→ **Tâches à réaliser**:
[1] Répondez brièvement aux questions suivantes d'après l'extrait choisi :
(a) À quelle date le Parlement a-t-il définitivement adopté la loi soumise à l'examen ?
(b) Quel article du code pénal prévoit et réprime les actes de terrorisme ?
(c) Quels sont le numéro et la date de l'ordonnance relative aux conditions d'entrée et de séjour des étrangers en France ?
[2] Réécrivez le passage de l'extrait choisi allant de « Plusieurs dispositions de » à « étrangers en France. », en remplaçant « agissements » par « comportements ».

→ **Extrait choisi**:
++++++

Loi tendant à renforcer la répression du terrorisme et des atteintes aux personnes dépositaires de l'autorité publique ou chargées d'une mission de service public et comportant des dispositions relatives à la police judiciaire
Non conformité partielle

SAISINE SENATEURS :
Monsieur le président, Madame et Messieurs les conseillers,
Nous avons l'honneur, conformément au deuxième alinéa de l'article 61 de la Constitution, de soumettre à votre examen la loi tendant à renforcer la répression du terrorisme et des atteintes aux personnes dépositaires de l'autorité publique ou chargées d'une mission de service public et comportant des dispositions relatives à la police judiciaire, telle qu'elle a été définitivement adoptée par le Parlement le 19 juin 1996.
Plusieurs dispositions de ce texte nous paraissent contraires à la Constitution.
Sur l'article 1er :
L'article 421-1 du code pénal prévoit et réprime les actes de terrorisme. Bien qu'établie par une législation relativement récente, les auteurs du projet ont jugé indispensable d'allonger la liste des agissements susceptibles d'être qualifiés d'infractions terroristes.
Toutefois, au nombre de ces agissements figurent désormais ceux définis à l'article 21 de l'ordonnance n° 45-2658 du 2 novembre 1945 modifiée relative aux conditions d'entrée et de séjour des étrangers en France.
Les débats parlementaires n'ont pas manqué de souligner le malaise que suscite la confusion ainsi opérée entre deux législations portant l'une sur les étrangers et l'autre sur le terrorisme, confusion qui, suggérant un lien de causalité, alimente toutes sortes de suspicions illégitimes.

++++++

→ **Extraits de données**:
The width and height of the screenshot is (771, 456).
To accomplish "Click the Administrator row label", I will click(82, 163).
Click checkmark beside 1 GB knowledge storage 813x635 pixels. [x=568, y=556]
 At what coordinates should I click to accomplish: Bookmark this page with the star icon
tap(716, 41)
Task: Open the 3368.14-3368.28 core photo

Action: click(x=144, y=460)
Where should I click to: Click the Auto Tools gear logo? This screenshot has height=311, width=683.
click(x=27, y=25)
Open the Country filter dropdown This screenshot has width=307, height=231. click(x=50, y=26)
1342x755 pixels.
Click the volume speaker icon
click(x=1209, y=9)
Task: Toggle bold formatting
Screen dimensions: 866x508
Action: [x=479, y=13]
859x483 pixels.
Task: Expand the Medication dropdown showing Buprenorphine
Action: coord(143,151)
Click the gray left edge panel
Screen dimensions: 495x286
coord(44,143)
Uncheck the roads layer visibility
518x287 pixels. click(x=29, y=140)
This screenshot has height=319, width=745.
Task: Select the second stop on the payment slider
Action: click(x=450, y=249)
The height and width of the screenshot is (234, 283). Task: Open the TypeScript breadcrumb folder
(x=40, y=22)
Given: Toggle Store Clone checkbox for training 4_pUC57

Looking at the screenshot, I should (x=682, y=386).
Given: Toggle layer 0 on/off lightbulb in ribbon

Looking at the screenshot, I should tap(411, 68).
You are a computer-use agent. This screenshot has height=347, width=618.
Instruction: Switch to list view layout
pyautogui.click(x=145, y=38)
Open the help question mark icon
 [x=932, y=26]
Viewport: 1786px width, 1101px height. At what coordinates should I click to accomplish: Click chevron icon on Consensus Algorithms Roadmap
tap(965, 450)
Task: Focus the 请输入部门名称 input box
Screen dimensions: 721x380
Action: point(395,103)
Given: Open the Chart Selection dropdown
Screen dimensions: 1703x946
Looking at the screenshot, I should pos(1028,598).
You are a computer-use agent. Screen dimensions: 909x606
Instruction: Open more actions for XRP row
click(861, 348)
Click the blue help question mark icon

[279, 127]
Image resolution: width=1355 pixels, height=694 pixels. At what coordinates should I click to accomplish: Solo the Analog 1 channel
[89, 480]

++++++

→ **Réponses aux tâches**:
[1]
(a) Le 19 juin 1996.
(b) L'article 421-1.
(c) L'ordonnance n° 45-2658 du 2 novembre 1945.

[2]
Plusieurs dispositions de ce texte nous paraissent contraires à la Constitution.
Sur l'article 1er :
L'article 421-1 du code pénal prévoit et réprime les actes de terrorisme. Bien qu'établie par une législation relativement récente, les auteurs du projet ont jugé indispensable d'allonger la liste des comportements susceptibles d'être qualifiés d'infractions terroristes.
Toutefois, au nombre de ces comportements figurent désormais ceux définis à l'article 21 de l'ordonnance n° 45-2658 du 2 novembre 1945 modifiée relative aux conditions d'entrée et de séjour des étrangers en France.